15 November 2009
The Ajman Sewerage (Private) Company Ltd (ASCL) has defended its threat to cut electricity to defaulting tenants as a last resort to avoid penalising those residents who pay service charges regularly. 

"As responsible citizens, many property owners have paid connection fees. Many tenants are giving service charges regularly. Within three years we have connected about 83,000 properties to the network," the company's General Manager Oliver Crasson said, in justification of the move, reacting to a previous Emirates Business report about ASCL's ultimatum.

"We are a private company and there is no government subsidy. The company handles 50 million litres of sewerage every day. About 800 waste water tankers out of a total 1,000 tankers in Ajman are now phased out," he said. 

Part of the connection fees from property owners was used to construct about 300km of pipeline, 22 pumping stations and a big sewerage treatment plant with a total investment of Dh800 million.

"As responsible citizens property owners have to pay connection fees. The Ruler of Ajman has set a noble example by paying the connection fees for all his properties. The project work has annoyed and disturbed some people," Crasson said.

"After the properties were connected to the sewerage network, the new service is used by about 250,000 people who are beneficiaries of the project," he added.

Earlier, property owners used to pay tanker lorries for sewerage services. Now tenants have to pay sewerage charges, a system that annoyed some people.

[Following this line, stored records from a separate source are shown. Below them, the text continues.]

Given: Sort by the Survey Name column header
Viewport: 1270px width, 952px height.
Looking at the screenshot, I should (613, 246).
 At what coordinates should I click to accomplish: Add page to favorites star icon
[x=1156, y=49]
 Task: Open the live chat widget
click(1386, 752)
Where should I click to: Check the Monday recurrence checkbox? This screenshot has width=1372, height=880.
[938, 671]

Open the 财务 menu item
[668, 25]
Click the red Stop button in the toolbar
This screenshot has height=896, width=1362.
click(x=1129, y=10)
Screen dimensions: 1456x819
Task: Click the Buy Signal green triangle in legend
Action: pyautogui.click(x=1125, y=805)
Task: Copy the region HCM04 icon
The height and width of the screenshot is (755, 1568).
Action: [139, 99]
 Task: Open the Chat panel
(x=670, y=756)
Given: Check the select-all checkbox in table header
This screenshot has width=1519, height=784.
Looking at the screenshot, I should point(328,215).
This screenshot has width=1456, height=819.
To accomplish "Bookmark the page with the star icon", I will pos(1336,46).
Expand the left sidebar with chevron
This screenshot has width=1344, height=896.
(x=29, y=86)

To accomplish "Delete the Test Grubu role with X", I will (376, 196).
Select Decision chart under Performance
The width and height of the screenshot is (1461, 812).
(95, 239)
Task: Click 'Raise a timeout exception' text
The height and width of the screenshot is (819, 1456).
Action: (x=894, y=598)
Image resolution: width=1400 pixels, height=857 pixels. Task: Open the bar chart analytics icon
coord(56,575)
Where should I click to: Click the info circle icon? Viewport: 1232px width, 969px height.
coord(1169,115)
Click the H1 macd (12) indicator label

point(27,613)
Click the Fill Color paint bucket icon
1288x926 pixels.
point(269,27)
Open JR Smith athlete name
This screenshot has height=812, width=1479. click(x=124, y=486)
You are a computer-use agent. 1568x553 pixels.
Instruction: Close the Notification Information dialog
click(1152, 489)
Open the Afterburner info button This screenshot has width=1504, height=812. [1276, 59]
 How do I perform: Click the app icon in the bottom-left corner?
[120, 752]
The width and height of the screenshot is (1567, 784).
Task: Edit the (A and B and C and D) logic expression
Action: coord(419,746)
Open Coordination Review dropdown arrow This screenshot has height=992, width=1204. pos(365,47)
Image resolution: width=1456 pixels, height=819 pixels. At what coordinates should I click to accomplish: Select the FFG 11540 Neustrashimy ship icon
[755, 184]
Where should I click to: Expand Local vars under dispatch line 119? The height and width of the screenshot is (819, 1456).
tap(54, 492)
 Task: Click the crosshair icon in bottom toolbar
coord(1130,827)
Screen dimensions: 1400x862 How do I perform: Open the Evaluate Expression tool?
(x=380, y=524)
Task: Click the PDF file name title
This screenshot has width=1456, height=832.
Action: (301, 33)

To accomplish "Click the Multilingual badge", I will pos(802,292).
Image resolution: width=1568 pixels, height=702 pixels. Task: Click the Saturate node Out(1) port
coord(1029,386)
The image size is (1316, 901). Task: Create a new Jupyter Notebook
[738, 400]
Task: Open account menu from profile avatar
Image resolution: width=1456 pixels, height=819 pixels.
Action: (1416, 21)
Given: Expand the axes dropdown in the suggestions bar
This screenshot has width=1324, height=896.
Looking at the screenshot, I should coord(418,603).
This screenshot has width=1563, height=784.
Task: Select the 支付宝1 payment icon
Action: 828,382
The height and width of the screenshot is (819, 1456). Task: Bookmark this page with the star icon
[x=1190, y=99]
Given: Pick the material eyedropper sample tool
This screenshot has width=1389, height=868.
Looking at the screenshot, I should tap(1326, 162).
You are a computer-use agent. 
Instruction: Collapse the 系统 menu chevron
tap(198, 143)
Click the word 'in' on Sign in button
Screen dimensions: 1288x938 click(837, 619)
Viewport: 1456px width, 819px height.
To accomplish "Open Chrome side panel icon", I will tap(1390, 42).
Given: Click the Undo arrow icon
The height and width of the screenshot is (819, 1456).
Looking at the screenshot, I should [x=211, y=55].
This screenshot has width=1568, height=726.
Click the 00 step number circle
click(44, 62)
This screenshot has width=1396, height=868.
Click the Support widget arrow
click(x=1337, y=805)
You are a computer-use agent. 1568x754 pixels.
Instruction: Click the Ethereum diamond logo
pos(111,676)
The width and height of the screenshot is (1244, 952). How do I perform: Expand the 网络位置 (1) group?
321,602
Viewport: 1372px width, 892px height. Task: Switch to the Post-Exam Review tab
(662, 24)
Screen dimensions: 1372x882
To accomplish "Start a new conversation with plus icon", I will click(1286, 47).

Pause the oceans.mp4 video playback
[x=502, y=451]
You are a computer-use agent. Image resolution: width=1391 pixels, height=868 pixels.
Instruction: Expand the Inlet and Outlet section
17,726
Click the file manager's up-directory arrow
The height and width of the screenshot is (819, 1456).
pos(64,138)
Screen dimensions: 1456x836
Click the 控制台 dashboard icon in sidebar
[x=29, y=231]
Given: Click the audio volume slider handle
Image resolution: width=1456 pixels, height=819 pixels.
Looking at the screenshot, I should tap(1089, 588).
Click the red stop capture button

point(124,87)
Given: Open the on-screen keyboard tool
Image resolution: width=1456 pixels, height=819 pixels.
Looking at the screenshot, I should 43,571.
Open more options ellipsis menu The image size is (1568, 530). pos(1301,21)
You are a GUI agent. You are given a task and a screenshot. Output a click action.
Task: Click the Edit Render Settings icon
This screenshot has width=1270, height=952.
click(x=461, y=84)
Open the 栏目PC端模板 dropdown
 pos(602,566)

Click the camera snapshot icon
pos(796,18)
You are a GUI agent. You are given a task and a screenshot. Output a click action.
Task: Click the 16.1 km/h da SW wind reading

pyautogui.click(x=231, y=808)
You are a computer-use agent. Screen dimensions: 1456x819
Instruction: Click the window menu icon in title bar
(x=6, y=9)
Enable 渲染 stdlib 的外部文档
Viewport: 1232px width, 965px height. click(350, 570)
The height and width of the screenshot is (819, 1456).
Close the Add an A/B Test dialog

It is a project to improve public hygiene standard and recycled water from the new system will be used for greening the emirate.

Other public utility service providers such as etisalat and Federal Electricity and Water Authority also disconnect the facility from tenant's property in case of a default. "In case of sewerage services provided by ASCL, we cannot disconnect the facility for just one or two tenants in an entire building," said Crasson.

"By disconnecting electricity from the tenant's property, we are penalising only the defaulters and not all those living in the same building."

In case of repeat defaults, ASCL gives a seven-day payment notice through sewerage tariff office in Ajman Municipality. He said many tenants have paid their pending bills following the ultimatum.

Recently, international credit rating agency Moody's downgraded the rating for a $100 million (Dh367m) loan. "Moodys have downgraded everybody in the region including Ajman Sewerage. They are reviewing the rating every three months," he said.

ASCL is going ahead with the expansion of the sewerage network to areas not covered in the original plan.